Outapi, Namibia


As March neared it’s end (my goodness does time fly!) a group of my fellow CGEE students and I found ourselves squished into a hot van, eased only by the breeze of open windows, making the 11 hour trek to Northern Namibia and the small rural village of Outapi. We each spent the week with a host family learning about life in the more rural traditions of Namibia and the rich history it holds.


My host family consisted of a mother, father (who was away most of the week for business), three children, two nieces, and another young woman who assists with chores and life around the house.
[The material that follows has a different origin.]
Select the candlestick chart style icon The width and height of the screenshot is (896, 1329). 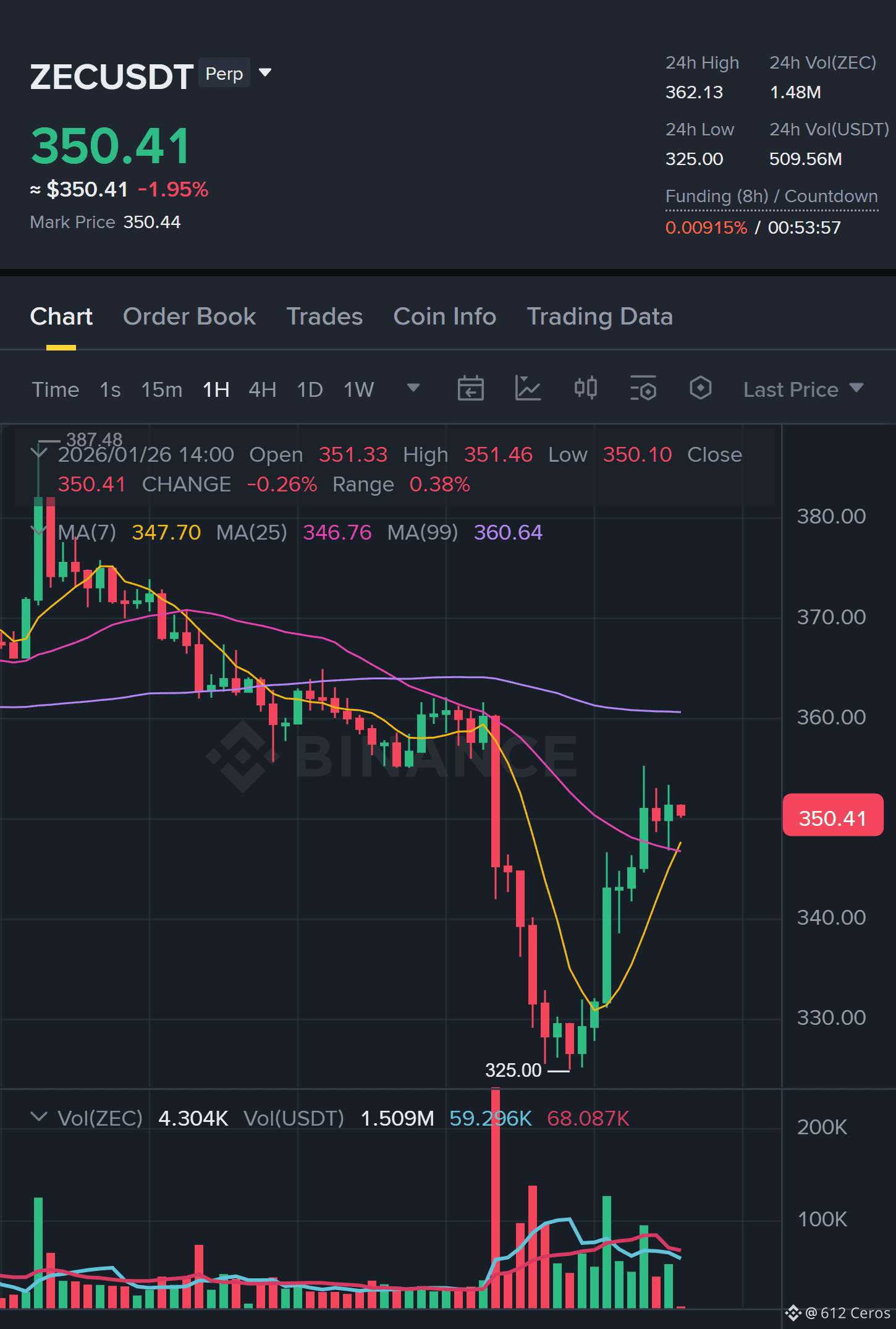(585, 388)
Though the homestead I lived in was quite full and never in true silence– the home also boasts a wide variety of animals including puppies, chickens, and donkeys– I quickly found myself at immense peace with the pace of life led in this rural setting, which is a statement echoed by many participating in home stays in the area.
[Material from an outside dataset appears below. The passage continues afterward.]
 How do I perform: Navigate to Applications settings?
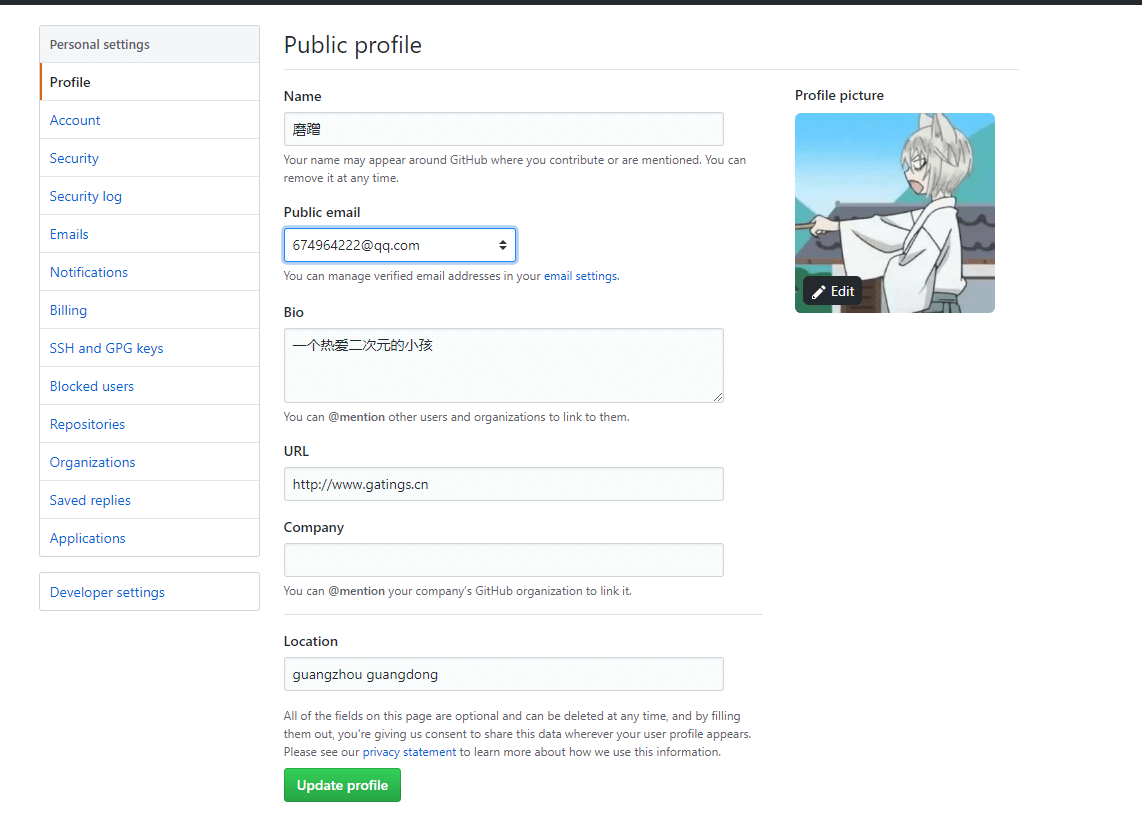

While we were prepped not to expect electricity or running water, we quickly discovered that rural Namibia is just as diverse in its amenities as homes anywhere else might be. In my home the television is a staple piece of entertainment and electricity plentiful, running water however existed only at a tap from the ground a few meters from the living quarters. Though electricity is plentiful at my homestead, the family still uses traditional practices of the open fire to cook meals– incredible meals, I must add!

Throughout the week, starting with the very first days, I found myself in awe of the roles that children play in rural homestead life. Starting at ages as young as three or four, children can be found (and expected) assisting in care and keeping of the home. As often as the children in my home could be found wrestling and playing, they could also be found caring for the youngest (9 months) or helping prepare meals.
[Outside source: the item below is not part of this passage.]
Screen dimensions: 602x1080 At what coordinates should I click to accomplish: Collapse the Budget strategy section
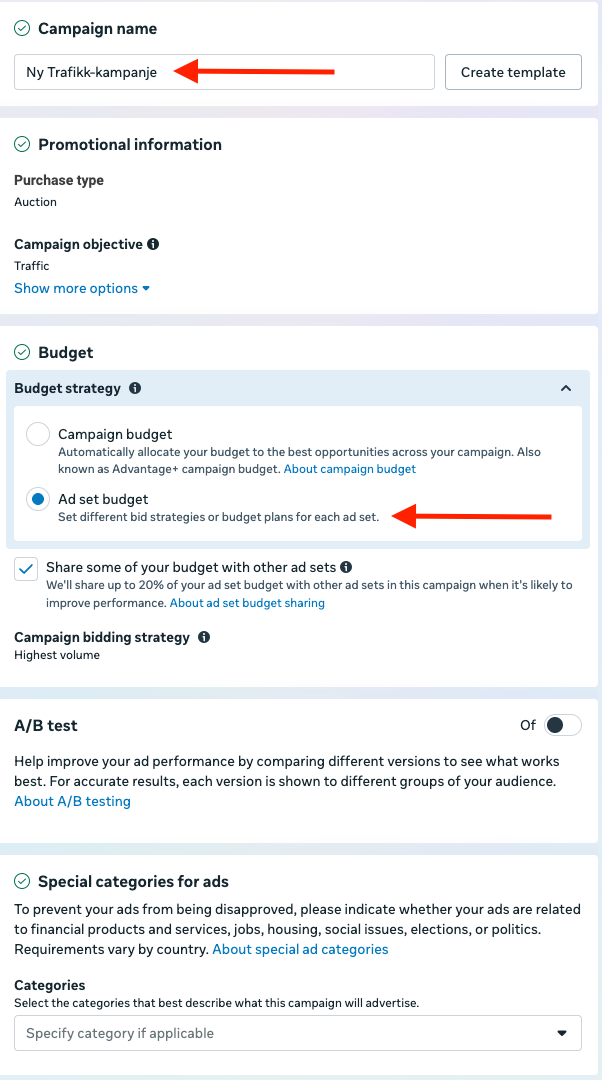(566, 388)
A quick memory regarding the children in my home that I cannot allow to go amiss from this post, is that of an evening when the majority of the children and I were settling ourselves in the living room to prepare for dinner, when the oldest child broke out into the chorus of “kumbaya”. Without much thought I found myself singing along. After several days of language barred conversations and curious stares at the odd white girl with white hair and weird pictures on her arms, this was an experience we all understood. As the realization registered on the faces lingering in the room, an immediate, collective cheer of delight and room-wide sing-along ensued.